Tecla, un habitat compatibile con l’ambiente

Mario Cucinella Architects e Wasp (World’s Advanced Saving Project) presentano Tecla, un innovativo modello di habitat stampato in 3D.

Il progetto è entrato in fase di costruzione il mese scorso e si prevede la conclusione dei lavori all’inizio del 2020. A partire dal primo prototipo realizzato a Massa Lombarda l’intenzione è di estendersi verso le comunità smart in tutto il mondo.

Nella visione di Mario Cucinella, Tecla, che prende il nome da una delle città invisibili di Italo Calvino, non è una semplice casa ma un intero habitat: un insieme di abitazioni individuali, piazze, orti, spazi pubblici che teoricamente può estendersi all’infinito, come sempre più estese stanno diventando le città e i loro suburbi per fronteggiare una domanda di abitazioni che cresce al ritmo del processo di inurbamento della popolazione nel mondo.

Tecla è un intero habitat: un insieme di abitazioni individuali prodotte mediante stampa 3D (render ©MC A)

 

Cambiamento climatico, risorse del pianeta finite, economia circolare, domanda di casa, crisi dell’attuale modello di città: le premesse ci sono tutte. E c’è anche la tecnologia: dal 2012 Wasp sviluppa processi di costruzione in grado di realizzare abitazioni stampate in 3D utilizzando la terra reperibile sul luogo di costruzione e l’anno scorso ha costruito il prototipo Gaia, la prima casa stampata in 3D interamente in terra cruda.

«Abbiamo bisogno di un cambio di paradigma nel campo dell’architettura – spiega Mario Cucinella – che si avvicini di più alle esigenze delle persone e che, nella “terra”, trovi una risposta per il pianeta Terra. Questa collaborazione rappresenta il connubio tra l’architettura empatica e l’applicazione delle nuove tecnologie».

L’utilizzo di terra cruda reperibile sul luogo di costruzione – un materiale biodegradabile e riciclabile a chilometro zero – renderà effettivamente la costruzione priva di qualsiasi forma di scarto.

Gli elementi dell´abitazione nello spaccato assonometrico (© Mario Cucinella Architects)

 

Progettato per adattarsi a molteplici condizioni ambientali, l’intero processo potrà essere realizzato e auto-prodotto grazie al supporto tecnologico in dotazione con il Maker Economy Starter Kit di Wasp. Tale approccio limiterà la produzione di scarti industriali e fornirà un modello sostenibile in grado di dare un significativo impulso alle economie nazionali e locali, migliorando il benessere delle comunità coinvolte.
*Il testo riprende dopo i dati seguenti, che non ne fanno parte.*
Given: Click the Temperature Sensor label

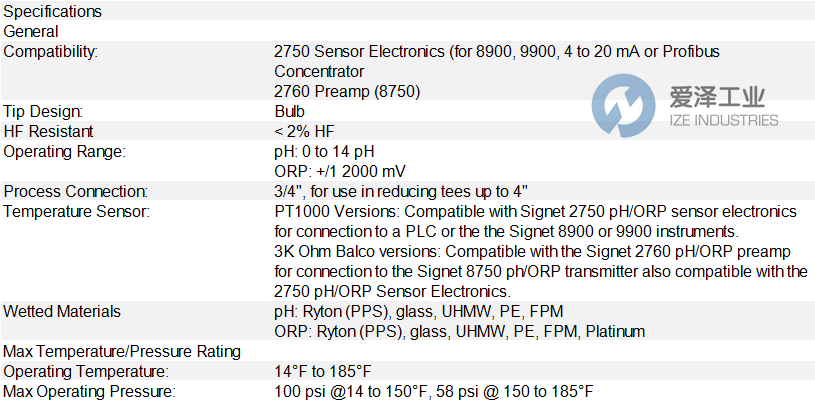Looking at the screenshot, I should point(76,212).
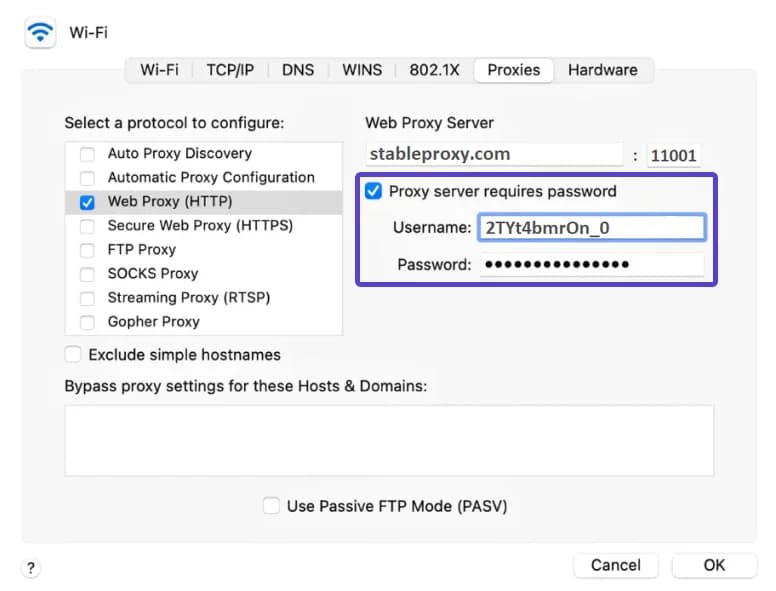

Lo scenario prospettato contribuirà a velocizzare il processo di costruzione grazie al fondamentale ausilio della tecnologia 3D nel produrre l’intera struttura in un’unica soluzione.

Con il Maker Economy Starter kit di Wasp il processo di costruzione diventa replicabile (© Mario Cucinella Architects)

 

Il progetto è stato sviluppato mettendo a frutto una ricerca intrapresa da SOS – School of Sustainability (il corso professionale fondato da Mario Cucinella che combina educazione, ricerca e pratica) con il supporto degli studenti del programma Sustainable Environmental Design dell’Architectural Association School of Architecture di Londra. La ricerca ha analizzato l’utilizzo di strumenti tecnologici per promuovere soluzioni costruttive basate su casi studio in luoghi dalle differenti condizioni climatiche.

Il risultato di tale ricerca è un involucro edilizio altamente flessibile, progettato per essere resiliente ed energicamente efficiente a seconda del contesto ambientale.

Milan Ingegneria ha condotto i test strutturali e ottimizzato la geometria costruttiva verso la definizione di una struttura auto-portante.